Environmental Health and Catering from Home
Running a catering business from home….
What you need to know:
The best place to start prior to reading this article is to either watch or to read the vlog/blog series on this website on the Environmental Health Series which will of course give you a good grounding in what the requirements are across all food catering businesses.
The series discussed five areas:
- Part 1 - Colour coding each area
- Part 2 - The correct way in which to wash and sanitise your dishes
- Part 3 - Sanitising effectively
- Part 4 - Appropriate hand washing, hand wash sinks & soaps and cross contamination
- Part 5 - Relationships and choosing the right hygiene partner
One of our readers has approached me as she is running a catering business from her own domestic kitchen. She has asked me to expand on the environmental health guidelines and to really encompass guidance and advice and some tips for those people that are running a catering business from home.

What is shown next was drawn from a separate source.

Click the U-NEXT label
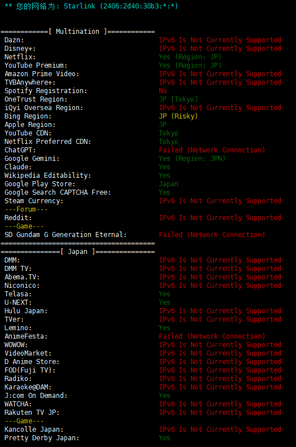The height and width of the screenshot is (447, 296). 18,303
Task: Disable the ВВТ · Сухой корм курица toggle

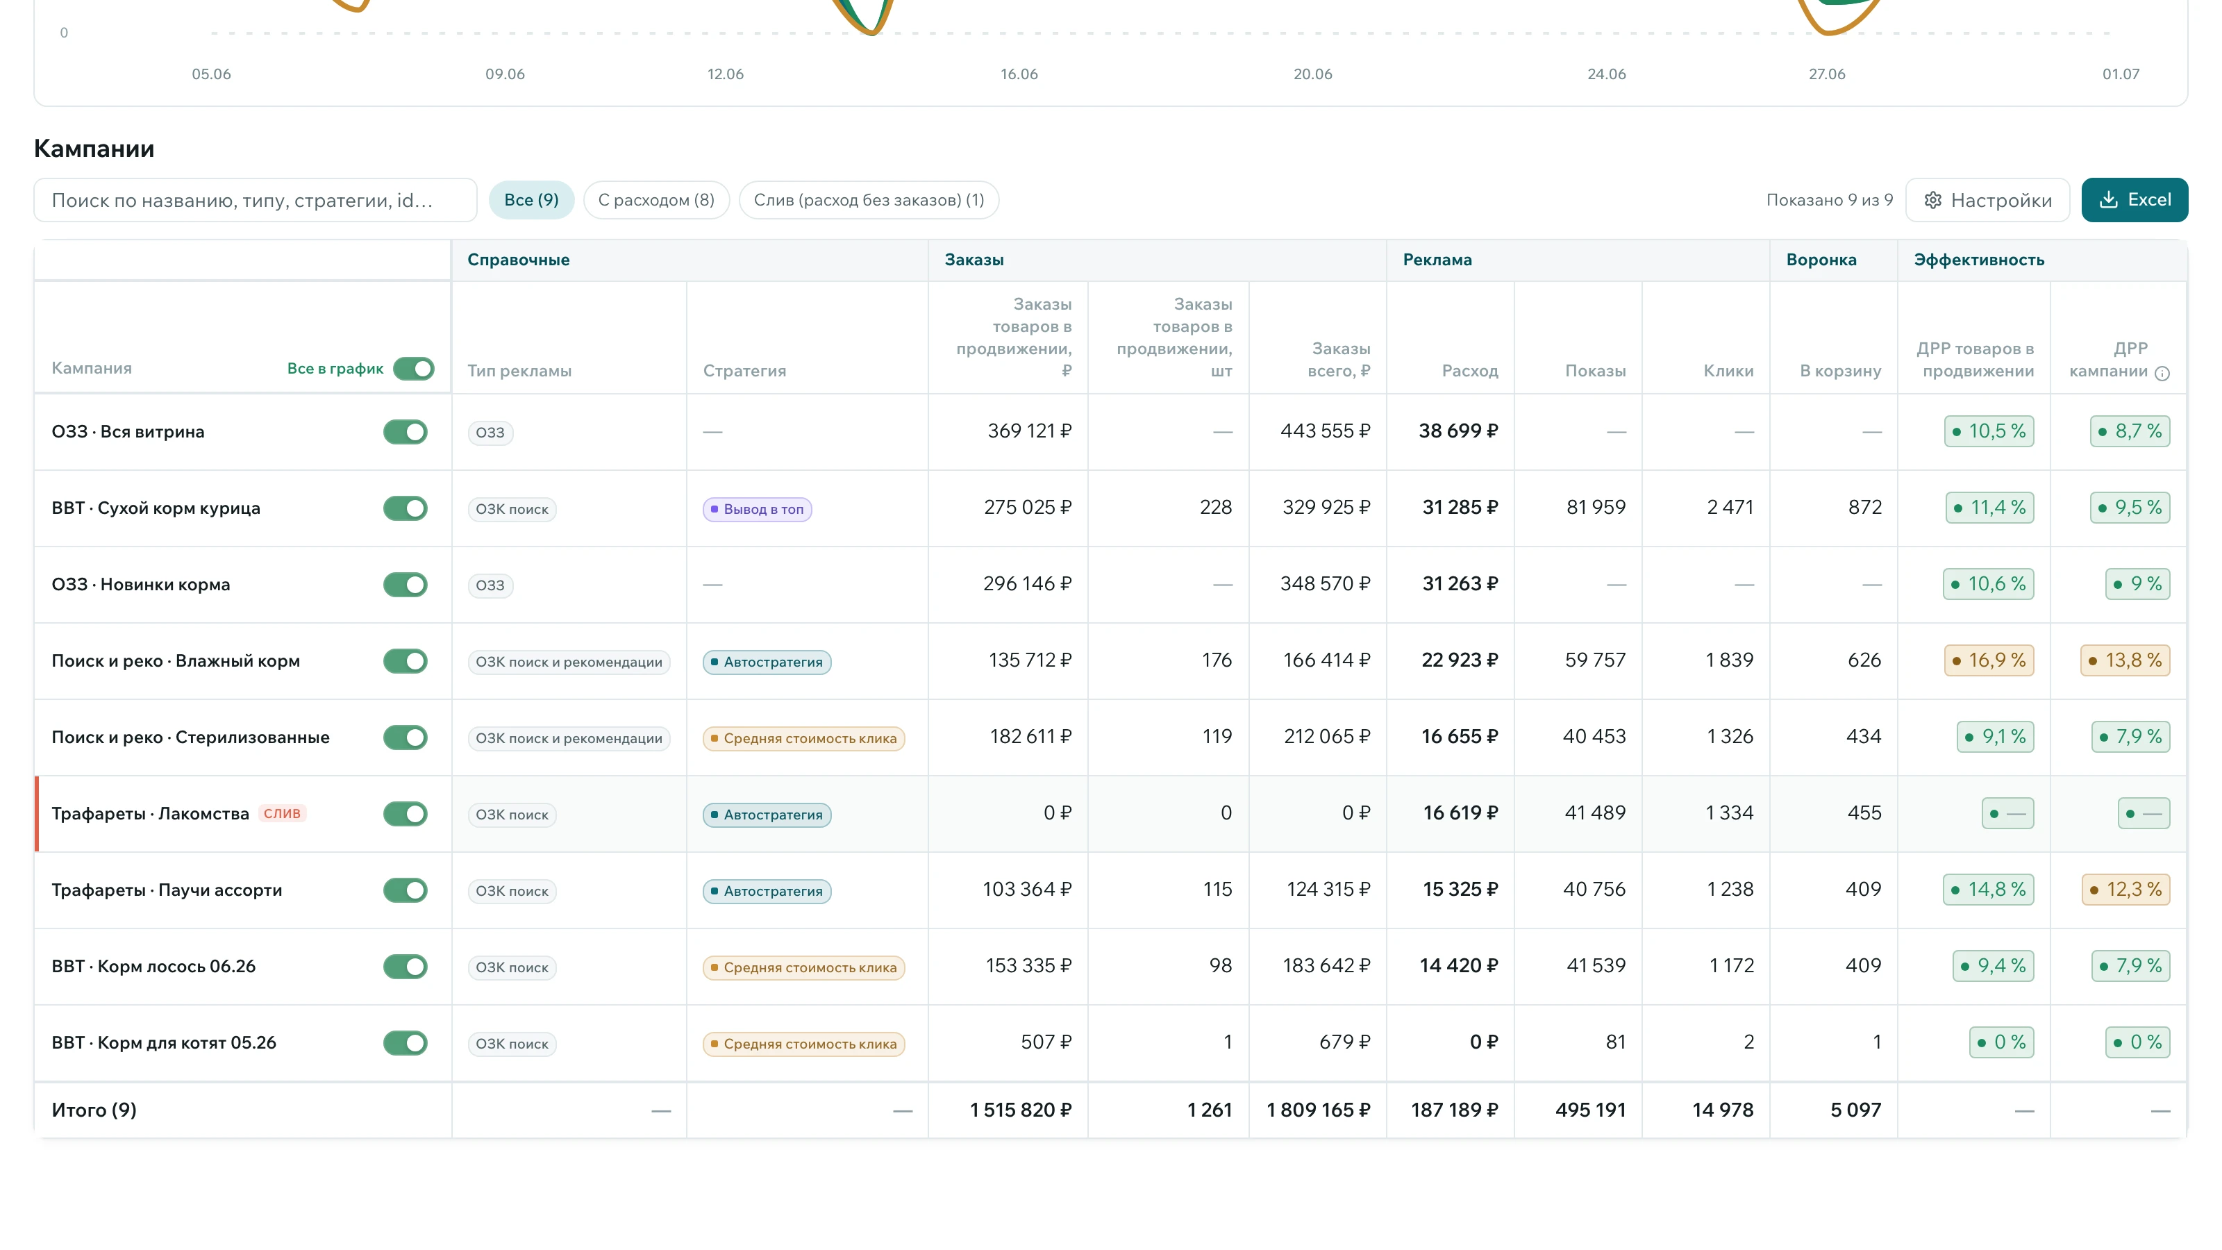Action: (405, 508)
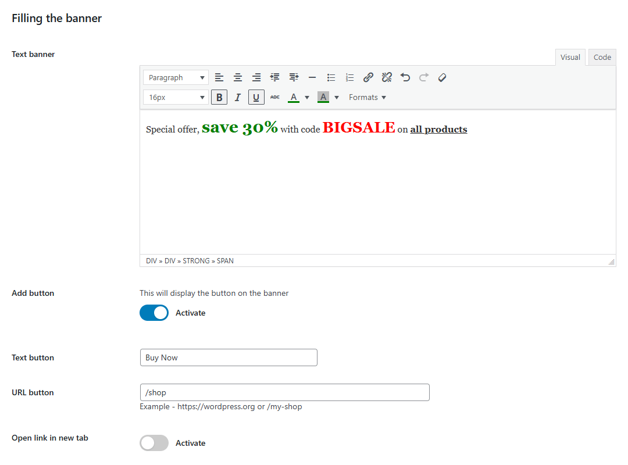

When you are running your catering business from home, it is important that you are of course adhering to all of the guidelines and making sure that you are providing safe and uncontaminated food. You need to ensure that your dishes are being sanitised appropriately with an accredited chemical and that all of the other guidelines are being adhered to which is best practice and will help you to create and solidify your relationship with your environmental health officer.
When you are creating your kitchen and buying your utensils, you need to make sure you’re using utensils that won’t corrode; stainless steel is always good! Make sure that every food is labelled appropriately that you have a specific colour for your kitchen areas & that you are using the correct bactericidal detergent for dishwashing and dish sanitisation. It is equally important to make sure that you are using a BS EN 1276 product (I’ve linked our Cleaner Sanitiser) for sanitisation. BS EN 1276 accreditation basically means that your chemical has been tested to see how much bacteria it eradicates from a hard surface and it has met the criteria and eradicates 99.999% of bacteria.
The reason for writing this blog is because one of our followers contacted me and asked me about dishwashing and in particular about hand washing in a small catering business that she runs from home.
She was advised by environmental health to put a basin of hot water beside her sink so that she could wash her hands. She was left scratching her head about this advice because she thought (quite sensibly) that it would actually be better to wash your hands under fresh running water.
Environmental Health do advocate the use of fresh running water, and several sinks for several uses in commercial kitchens so I understand why she is confused.
In my guidance in the environmental health series, I advocated the use of a separate handwashing sink. When you’re running a catering business from a domestic kitchen it is harder/expensive to install a separate handwashing sink.
In a normal commercial kitchen, the food standards agency do advocate use of a double sink, one sink to wash dishes with a washing up liquid to remove the soil and clean the dishes, and the other sink prepared with a sanitiser specifically for dishes (which you would use for any dish that isn’t going through the dishwasher to be thermally disinfected). When you have a double sink you fill up the first sink with hot water and some sort of a washing up liquid so that you are able to wash the dishes and get all of the organic matter off them rinse them under the tap and then you would use the next sink with a specifically diluted amount of bactericidal detergent in a specific amount of water.
When using a sanitiser specifically for dishes, you will be using a Bactericidal Detergent, and you need to make sure this is diluted exactly as the instructions dictate. This means having to measure the amount of water, to ensure you are diluting the chemical in the right quantities –the sanitisation properties are at the optimum level to kill all foodborne bacteria.
That being said there is no requirement to use the bactericidal detergent when you are using your dishwasher for everything. By everything I mean all pots and pans; everything that you are using to prepare and cook the food with because everything that touches the food needs to be in a sanitised state. If you have a set of very expensive knives that you don’t want to put through the dishwasher, if you have a large pot that can’t fit in your dishwasher, this is where your separate sink with bactericidal detergent comes in to play.
In commercial kitchens there is a requirement for a handwashing sink but in most domestic environments a handwashing sink is not going to be present in addition to the dishwashing sink. So environmental health often advocate the use of a basin filled with warm water when you are running a catering business from home. The instructions our follower received from her EHO (Environmental Health Officer) was to get a plastic basin fill it with hot water put a bottle of antibacterial soap next to it and use this to wash your hands.
Now most people would assume that it might be better to be washing your hands under the running water, and there is some logic to this however if you are touching raw meat and your sink is full of soapy water ready for washing dishes then the bacteria that’s on your hands is going to be running into your dish washing sink. Environmental Health have altered the guidelines to make it easier whilst being hygiene focused for catering businesses run from home, so use these guidelines.
Environmental Health need to make all of the guidelines easy for everyone to follow, and they need to make them applicable to all kinds of environments, so the guidelines must be quite broad brush and appropriate for businesses making cakes and businesses making meat pies – the hygiene implications of both of these businesses are very different.